Как начался ваш домашний музей? Каков был критерий отбора?

В 68-м году нас зажали, я разозлился и открыл Музей неофициального русского искусства. Купил квартиру на Преображенке рядом с Рабиным, сделал там движущиеся дополнительные стены на рельсах, стал покупать картины — я много зарабатывал с помощью переводов, и мне удалось собрать около пятисот работ. Я ездил по художникам и отбирал работы. Все направления были представлены, и действительно были все, кроме кинетистов. Я их не знал, они были в стороне и оформляли советские праздники, поэтому я до них не дошел. Так музей существовал до моего отъезда.

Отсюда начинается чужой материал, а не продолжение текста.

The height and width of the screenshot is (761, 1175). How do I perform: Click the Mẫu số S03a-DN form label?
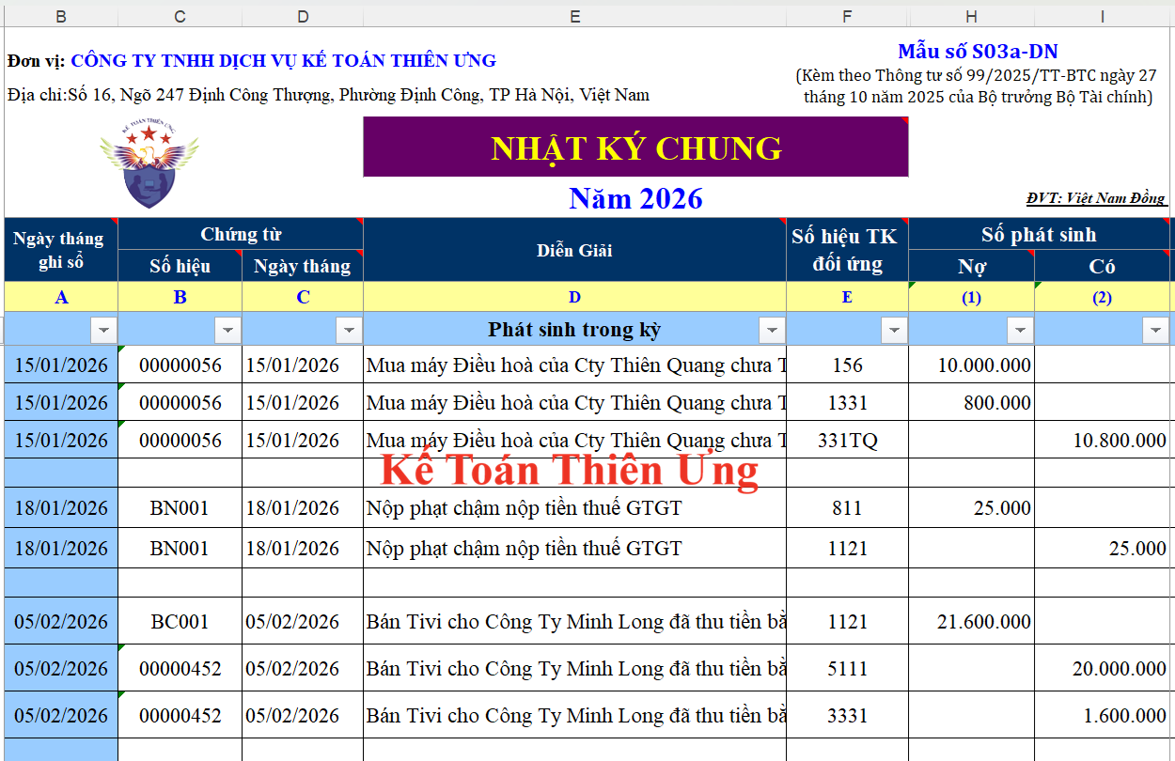(978, 52)
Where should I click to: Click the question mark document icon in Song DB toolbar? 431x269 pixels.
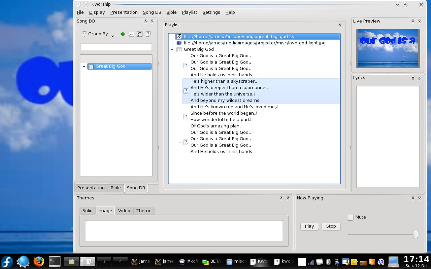tap(148, 34)
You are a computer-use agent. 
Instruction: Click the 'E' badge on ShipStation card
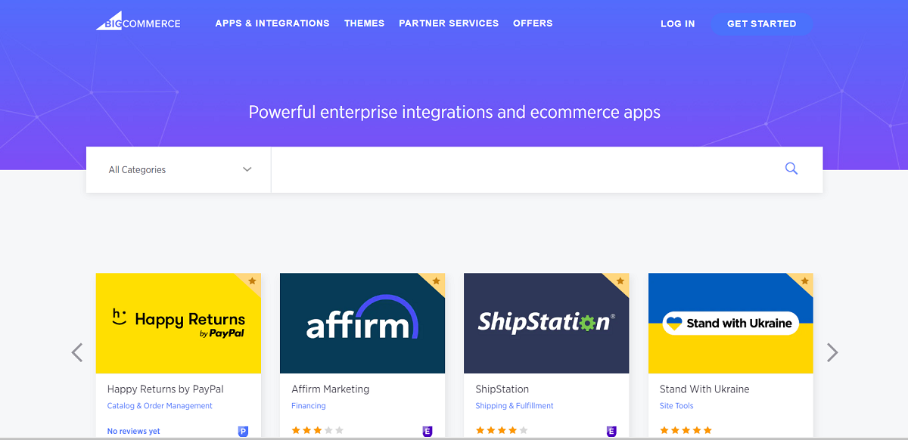pos(611,430)
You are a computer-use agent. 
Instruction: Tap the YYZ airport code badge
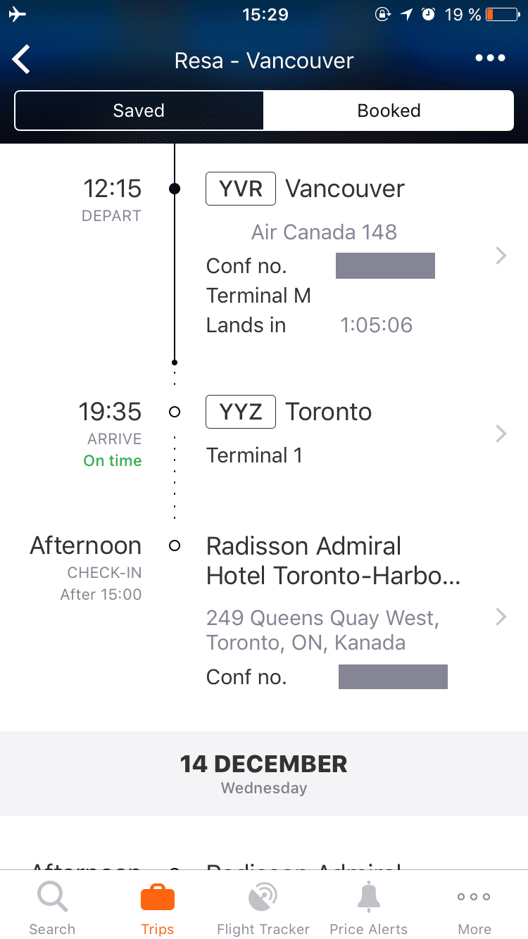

Как у вас появился Зверев?

Зверев был первым из художников, после Рабина и Немухина, который пришел ко мне, еще на Семеновской. И спросил: «У тебя есть чача?» Я ему дал стакан чачи и стакан боржоми. «А это что?» — «Это вода». — «Зачем она?» — «Запивать!» — «Кто же запивает чачу водой, чачу запивают чачей! Налей второй стакан!» А она 80 градусов, настоящая, из Грузии. Но тогда я разозлился на него, он снял носки, бросил: «Отдай жене постирать!» — «Я не Румнев, сам постирай». — «Не сердись, я тебе сейчас нарисую петуха». Он играл, конечно, всю жизнь играл. Если чувствовал слабину, то начинал давить и использовать. Когда я переехал на Преображенку, он бывал чаще. Помню, у меня день рождения, он пришел раньше и говорит: «Дай чачу!» — «Нет, чачу я тебе не дам. Вот грузинское вино, сейчас принесу стакан». Принес, а он пьет из горла. Я выхватил бутылку: «Ты что жадничаешь?» — и бутылку разбил, вино все растеклось, и Зверев заплакал: «Такое вино пролил!» Он написал портрет моей жены, случайно смазалось, многие пытались восстановить, не получалось, он пришел и восстановил одним движением пальца. Безумно талантливый, конечно, человек. Как говорил Костаки, «Зверев плюнет, а я соберу и сохраню». Я с ним встречался часто и в мастерской Плавинского и Немухина. Особо выпуклых воспоминаний нет, много в нем дуракаваляния было. В шашки любил играть. Но всерьез я с ним никогда не говорил. До 64-го года он писал как ташизм, и после, как у любого художника, были картины выше уровнем, ниже и гениальные. Мой портрет у него получился гениальным, а портрет моей жены у меня выпросил в подарок Ростропович — так ему понравилось.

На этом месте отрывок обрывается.